Mais uma vez aconteceu uma tragédia quadrienal: o Brasil perdeu outra Copa do Mundo de Futebol. Como não poderia ser diferente, a imprensa futebolística, quase sempre se posicionando como ‘dona da verdade’ e com respostas para todos os problemas dentro e fora do gramado, atacou ferozmente o técnico Tite. Em caso de derrota, a ofensiva já era naturalmente esperada, porque o técnico invariavelmente é sempre o culpado nas campanhas malogradas da Copa do Mundo. Já foram culpados Telê, Dunga, Zagalo, Felipão e outros… A história sempre se repete. A imprensa futebolística brasileira é complexa e não obstante vale a pena experimentar analisá-la.
Com o novo fracasso, o treinador se tornou um grande buraco negro onde todos os problemas do desempenho da equipe acabaram se convergindo. Numa dessas exposições recentes sobre a atuação do Brasil, comentaristas fizeram suas colocações como se o técnico tivesse fisicamente o completo manuseio dos seus jogadores tal qual um enxadrista move peças num tabuleiro. É notório que entre uma instrução ou orientação do treinador e sua pretensa execução há um espaço imenso. Os pés e cérebros dos atletas não são extensões físicas dos técnicos, como alguns querem fazer crer.
Tenho forte convicção que a performance de um time de futebol está 50% ligada ao trabalho do treinador e 50% das próprias atitudes e decisões dos jogadores em campo, e não apenas ao maestro do time. Nos velhos tempos, o ex-jogador do Corinthians e professor de Educação Física, Wladimir, chegou a dizer numa entrevista, que um técnico de futebol era responsável por apenas 30% do desempenho do time em campo o resto era com os jogadores.

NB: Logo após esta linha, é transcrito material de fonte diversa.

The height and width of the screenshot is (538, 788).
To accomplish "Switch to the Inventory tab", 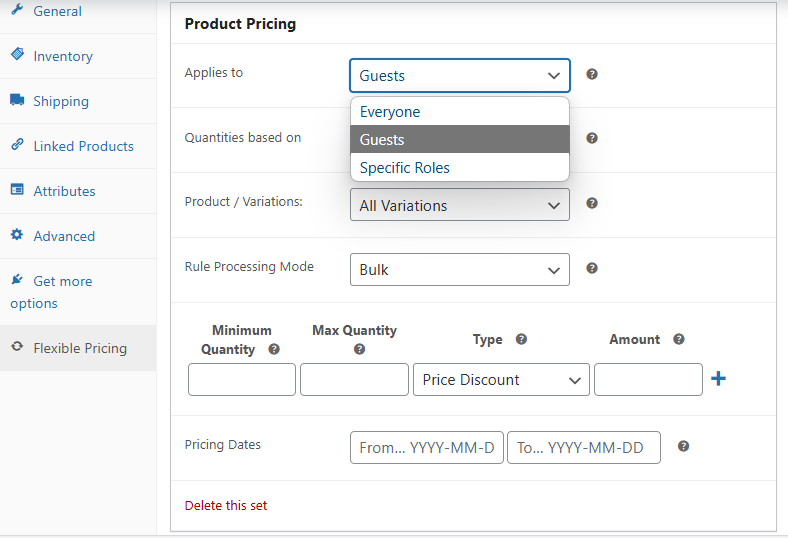I will [x=63, y=57].
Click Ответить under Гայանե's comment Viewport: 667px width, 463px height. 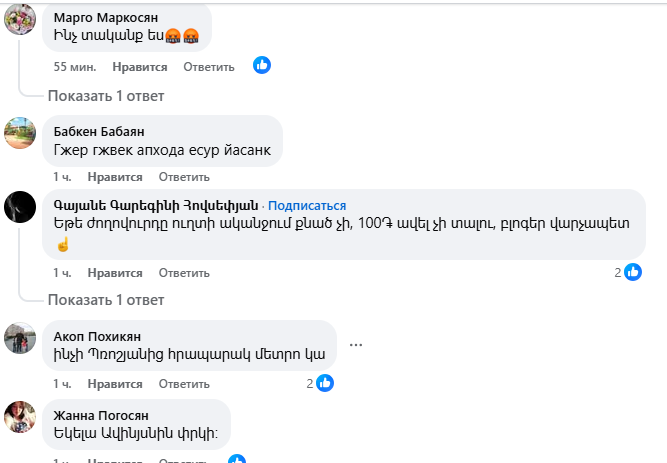pos(183,272)

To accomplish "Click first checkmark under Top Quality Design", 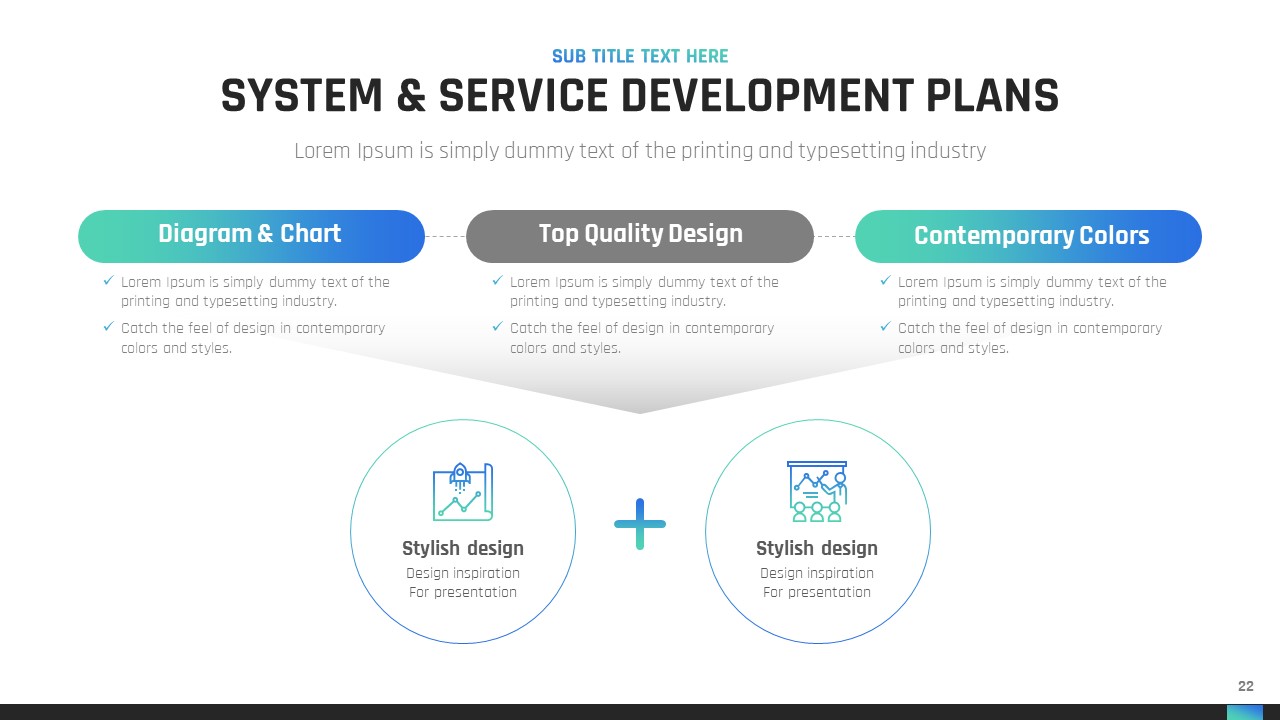I will pos(497,282).
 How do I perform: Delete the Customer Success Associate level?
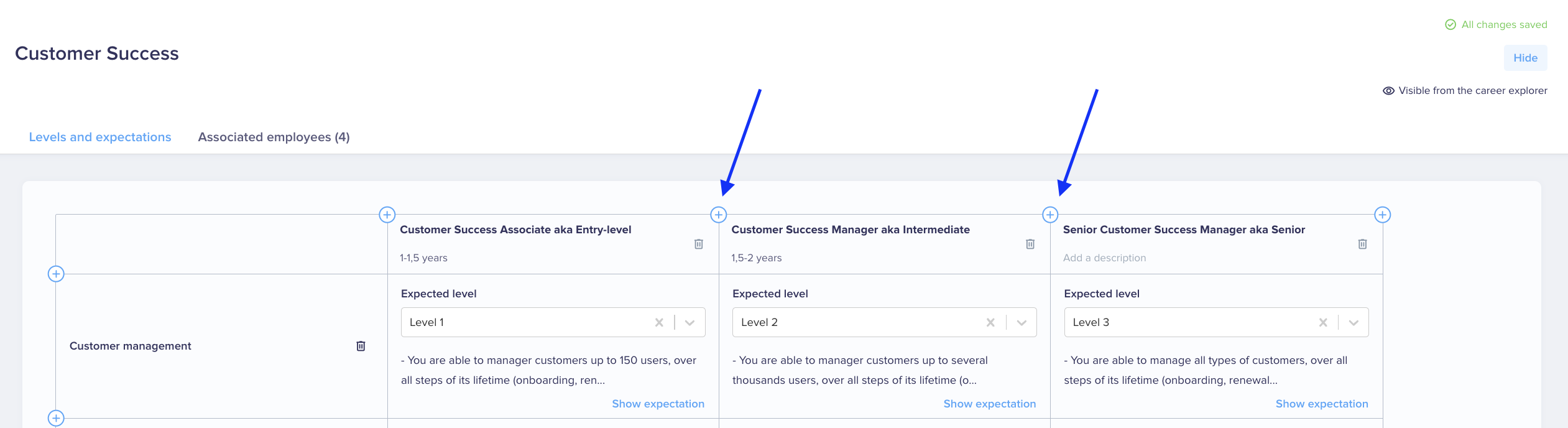tap(698, 244)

Todos os jornalistas sabem que uma das atribuições das narrativas jornalísticas é a criticidade, mas de forma ética e não apenas simplista. Um treinador tem muito poder, mas ele não tem todo o poder. Os coleguinhas costumam fazer suas críticas sempre como senhores da razão, além de possuir o dom divino da onipotência e onisciência da ciência do futebol.
Tradicionalmente a crônica esportiva classifica a seleção nacional como ‘campeã antecipada’, sem ainda sequer ter jogado uma partida. O clima efusivo do ‘já ganhou’ contagia muito sucessivamente as páginas e as telas dos meios de comunicação nos anos de Copa. Este problema crônico da narrativa futebolística e que desencadeia muitas frustrações poderia estar ligado talvez a um fato simples para o brasileiro: o futebol não é esporte, é uma paixão e às vezes até um delírio social. Nas locuções da televisão e do rádio a razão frequentemente perde de goleada para emoção.
Em verdade os cronistas nunca se colocam como humanos que podem também errar ou fraquejar. Uma situação muito instigante é que o Brasil quando perde invariavelmente joga mal e o adversário nunca joga bem. Afora isso, na opinião dos ‘futjornalistas’ a sorte ou acaso são verbetes que não constam no glossário dessa modalidade.
Os resultados no futebol e outros esportes, assim como na vida, são frutos de uma sucessão de erros e acertos. E o esporte bretão, como poucas modalidades esportivas, tem como peculiaridade produzir ocasionalmente vencedores, que jogam pior do que os perdedores. Há exemplos também em outras modalidades.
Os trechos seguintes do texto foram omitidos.